Walking is my favorite way to get to know an area, and Syracuse offered a lot to see and learn.

The most challenging spot was crossing the street a few blocks from the hotel. Note that the teeny tiny yield sign (half the size of the right-turn arrow sign) tells drivers to yield to pedestrians--yet there's no zebra-stripe crosswalk. I found a safer place to cross.


Syracuse has public art. Which of these buildings are buildings, and which are murals?


Syracuse has monumental architecture...


Syracuse has statues. I could tell even from the back side that this was a statue of Christopher Columbus. Note that he's basically standing atop the heads of Native Americans. This 1934 statue in theory celebrates Syracuse's Italian immigrants, but I was surprised that the blatant colonialist imagery had lasted into 2023. Googling later for more information, I was glad to read that the sculpture has generated some controversy, and that city government is hoping to remove it.   
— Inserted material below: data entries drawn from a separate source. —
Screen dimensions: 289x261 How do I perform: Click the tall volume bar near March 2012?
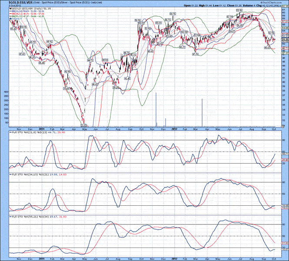(x=202, y=112)
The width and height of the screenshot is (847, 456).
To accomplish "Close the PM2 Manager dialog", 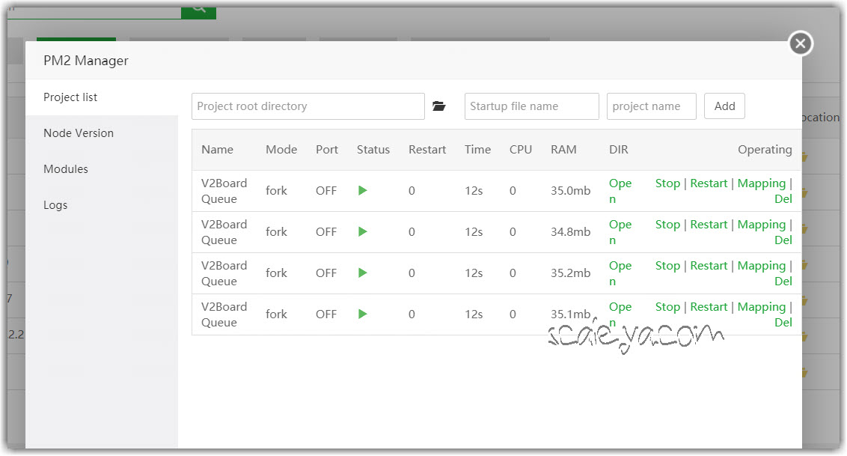I will (800, 44).
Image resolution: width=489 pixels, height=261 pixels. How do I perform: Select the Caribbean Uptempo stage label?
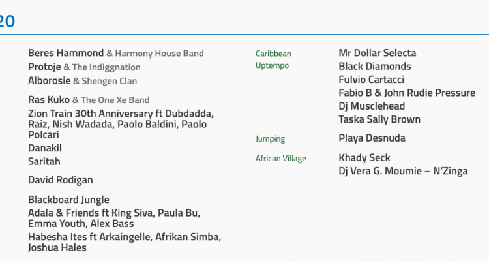pyautogui.click(x=273, y=59)
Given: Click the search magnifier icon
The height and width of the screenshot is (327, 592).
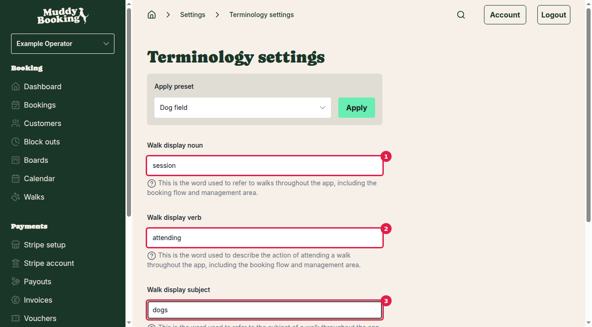Looking at the screenshot, I should coord(461,14).
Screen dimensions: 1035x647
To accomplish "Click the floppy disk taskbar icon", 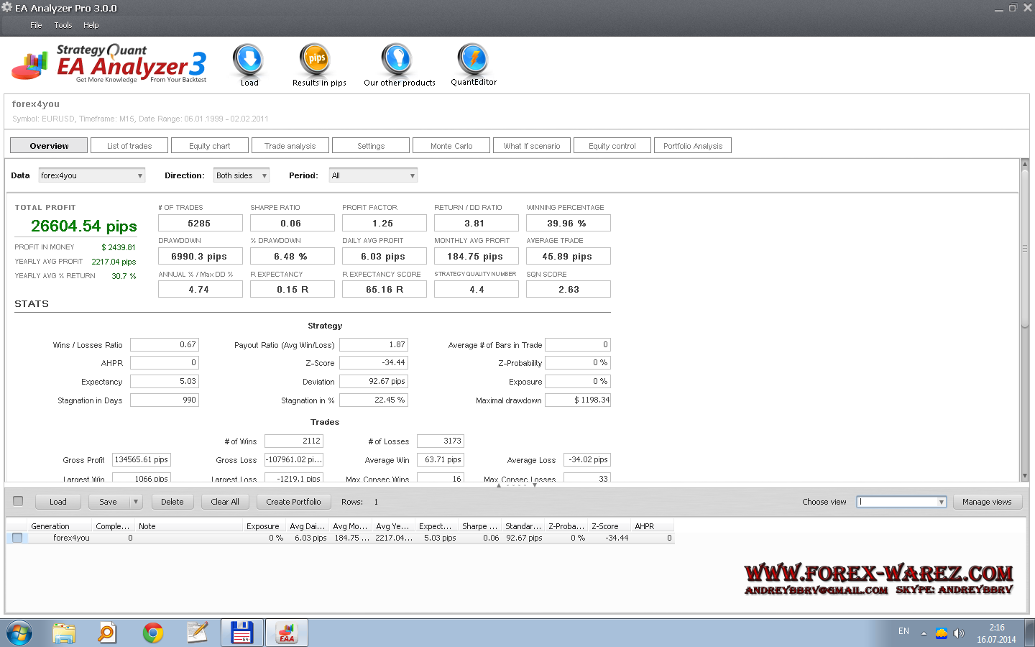I will (x=242, y=633).
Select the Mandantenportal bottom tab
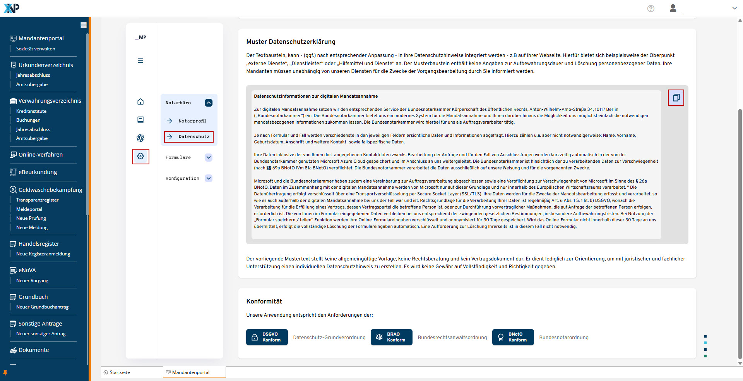743x381 pixels. click(x=190, y=372)
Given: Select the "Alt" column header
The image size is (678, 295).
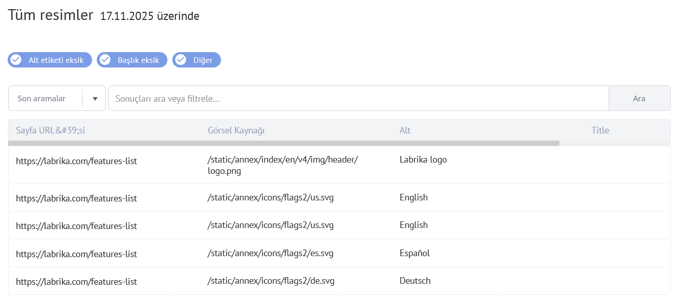Looking at the screenshot, I should click(405, 130).
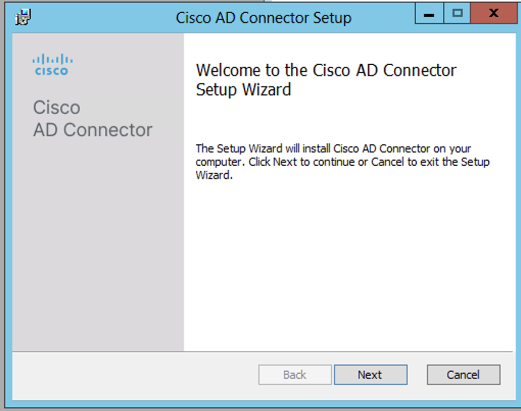Close the setup window with red X
The image size is (521, 411).
[494, 13]
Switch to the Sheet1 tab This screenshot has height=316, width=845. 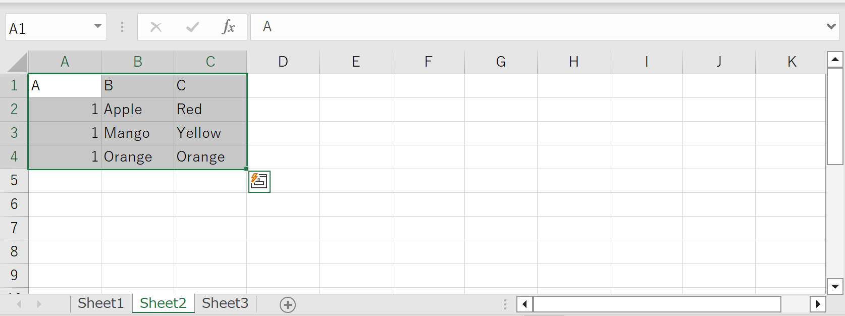point(100,303)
More welcoming than the Columbus statue...


Impressively flat flatiron building:





Art in front of Clinton Square Fountain...


A statue depicting the "Jerry Rescue." The 1850 Fugitive Slave Act required citizens in free states to cooperate in returning fugitive slaves to their enslavers. William "Jerry" Henry was a fugitive who had been enslaved in Missouri and had fled to Syracuse in 1849. His enslaver made a claim for his return, and Jerry was arrested in Syracuse on October 1, 1851. An abolitionist mob stormed the jail the same day, extricated him from his captors, and aided his eventual escape to Canada.


The 1932 art deco Niagara Mohawk Power Building: 



Well whaddya know, there's a designated trail the entire rest of the way to Lake Onondaga.... 


...with wildflowers...


...and safe routes under busy streets...



A detour was required...



...due to a bridge that was out.


I took a detour from the detour and instead crossed the creek one bridge earlier.


While the lake is now clean enough to swim in in some areas, it's still not safe to eat fish from the creek or the lake.  

Syracuse

(Unsafe fish: that's something the Creekwalk has in common with Umstead State Park in NC.)

Raleigh

The Trail was undergoing more construction near the harbor, which required additional detouring... 


I rejoined the Empire State Trail beyond the harbor. The trail along the lake was lined with solar-powered lamps:


Behind the lamps, the Onondaga County Department of Water Environment Protection was burning gas from sewage treatment...


The trail crossed over the train tracks...



...and down to the lake.




Lake to the right, freeway to the left. The exit sign on the freeway aims drivers to the NY State Fairgrounds.





A lotta snails were out and about...




Heading back over the bridge above the train tracks...


I decided to take a different route back, rather than returning on the Creekwalk. As buildings became increasingly run down, I adjusted my route to aim back into downtown. The graffiti at the top of this building says "Love Will Tear Us Apart." It must have been painted upside-down from the roof--an impressive feat.


Back past the Niagara Mohawk Building...


And back past another not-quite-flat-iron building...


Ta da! 11.3 mostly scenic miles, and I didn't get run over even once.